↓

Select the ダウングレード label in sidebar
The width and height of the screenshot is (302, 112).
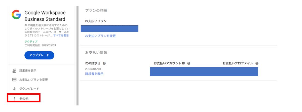[x=29, y=89]
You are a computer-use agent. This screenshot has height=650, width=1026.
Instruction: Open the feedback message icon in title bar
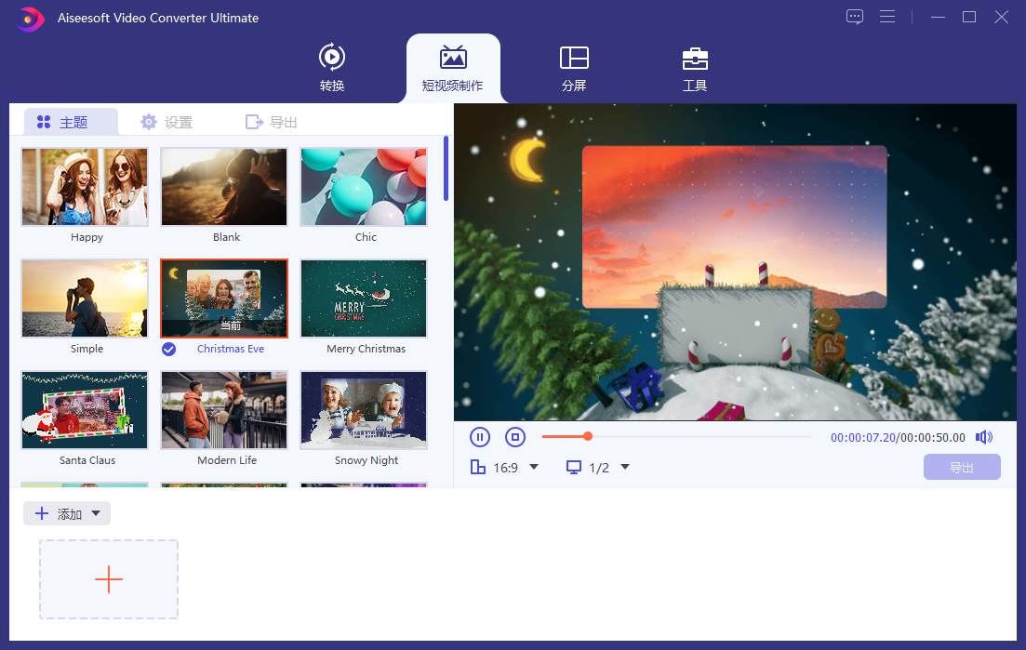tap(855, 17)
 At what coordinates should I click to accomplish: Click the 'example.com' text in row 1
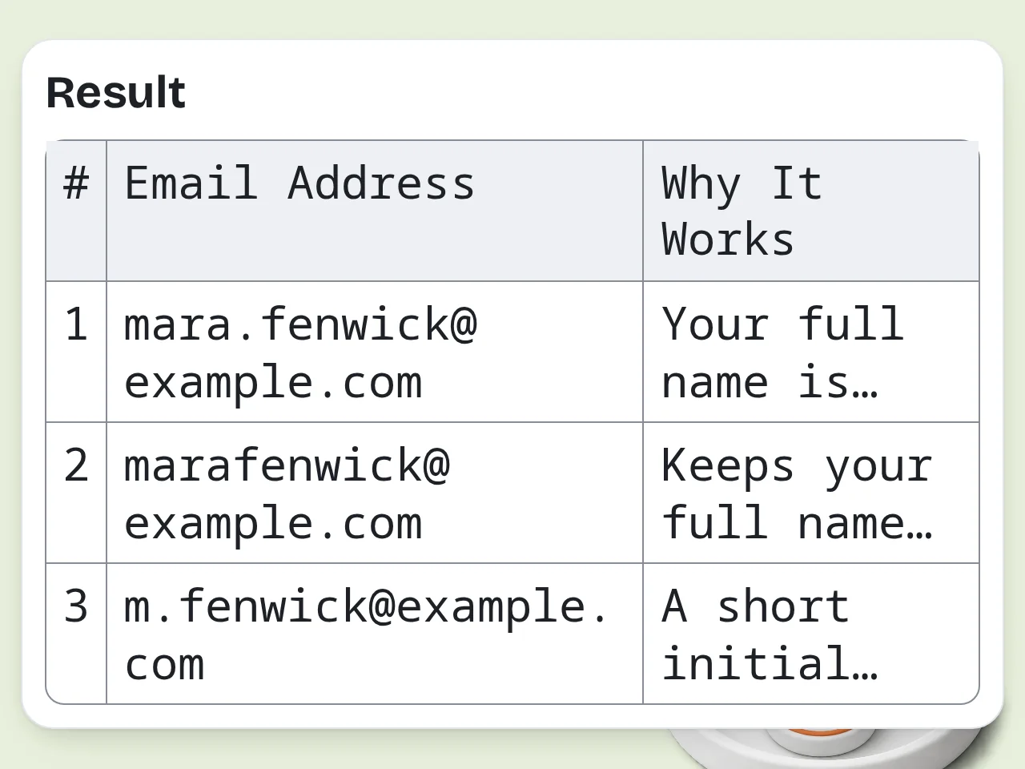(273, 383)
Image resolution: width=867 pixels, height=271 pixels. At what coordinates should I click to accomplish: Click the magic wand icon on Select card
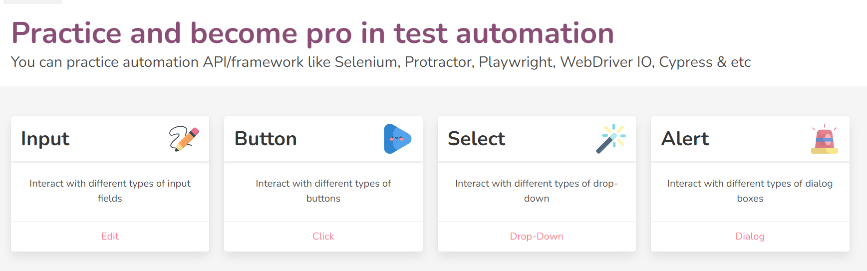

↑

» Try it
Make an exact copy of the records shown above, without the pictures.

» Expected answer
Select the ダウングレード label in sidebar
The width and height of the screenshot is (302, 112).
[x=29, y=89]
You are a computer-use agent. This screenshot has height=650, width=1026.
Instruction: Open the feedback message icon in title bar
tap(855, 17)
 At what coordinates should I click to accomplish: Click the 'example.com' text in row 1
(273, 383)
Image resolution: width=867 pixels, height=271 pixels. At what coordinates should I click to accomplish: Click the magic wand icon on Select card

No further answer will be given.